なぜ時間は過去から未来へと流れているのか。
それは、熱力学第二法則に従っているからである、と。
以来、熱力学をもう一度見直してみたいと思っていたところだった。
(上記の本だったか記憶が確かではないのだが)
今回読んだ本はこちら。
なんか煽情的なタイトルなのが気に入らないが、原題は”Einstein’s Fridge”、「アインシュタインの冷蔵庫」ということだ。
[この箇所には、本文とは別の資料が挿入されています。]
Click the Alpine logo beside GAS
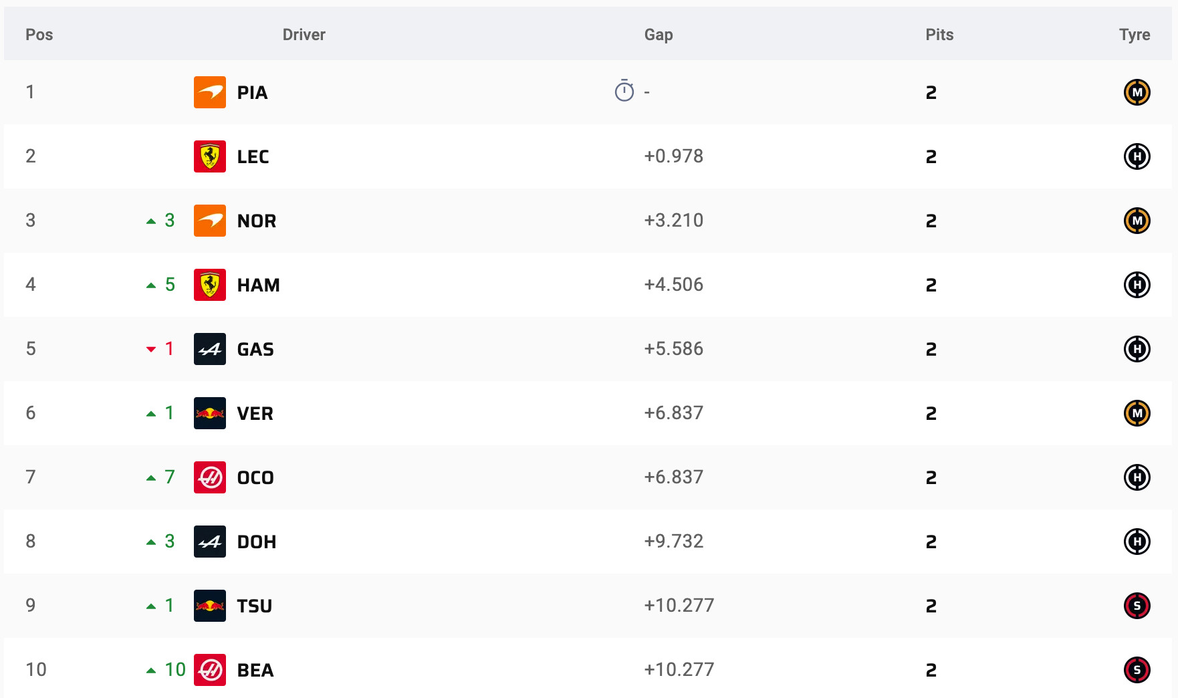click(x=210, y=349)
熱力学の興りから最新の宇宙論にいたるまでの関わりが綴られている。
一つ一つの章立ても短くとても読みやすい。
その中で、ウィリアム・トムソンという19世紀の科学者を取り上げている。
熱力学の祖の一人と言える人物である。
彼がその確立に尽力した熱力学第二法則とは、次のようなものだ。
熱が低温の場所から高温の場所へひとりでに流れることはけっしてない
教科書には、「エントロピーは増大する」と書かれている法則である。
この法則について思索を深めて1852年に発表した論文で、次のように考察したという。
この論文の中でトムソンは、19世紀半ばの物理学にとっては目新しい、不可逆性という概念に着目した。ニュートンの法則は可逆であって、不可逆性といった概念は含んでいない。(中略)この宇宙で起こる多くの事柄が一方向にしか進まないのには、れっきとしたわけがある。それはエネルギーが一方向にしか拡散しないことの表れであって、時間が過去から未来へと流れる原因でもある。トムソンは時間の矢を見つけたことになる。時間の矢は、拡散が進んでいない過去から拡散が進んだ未来へという一方向を向いていて、その拡散が済んでしまったら時間は終わるのだ。
なんだかさらっと書かれているのだが、すごいことではないだろうか。
ちなみに上記は全19章の内の6章に書かれてある記述である。熱力学にまつわる展開はこの後まだまだ続いていく。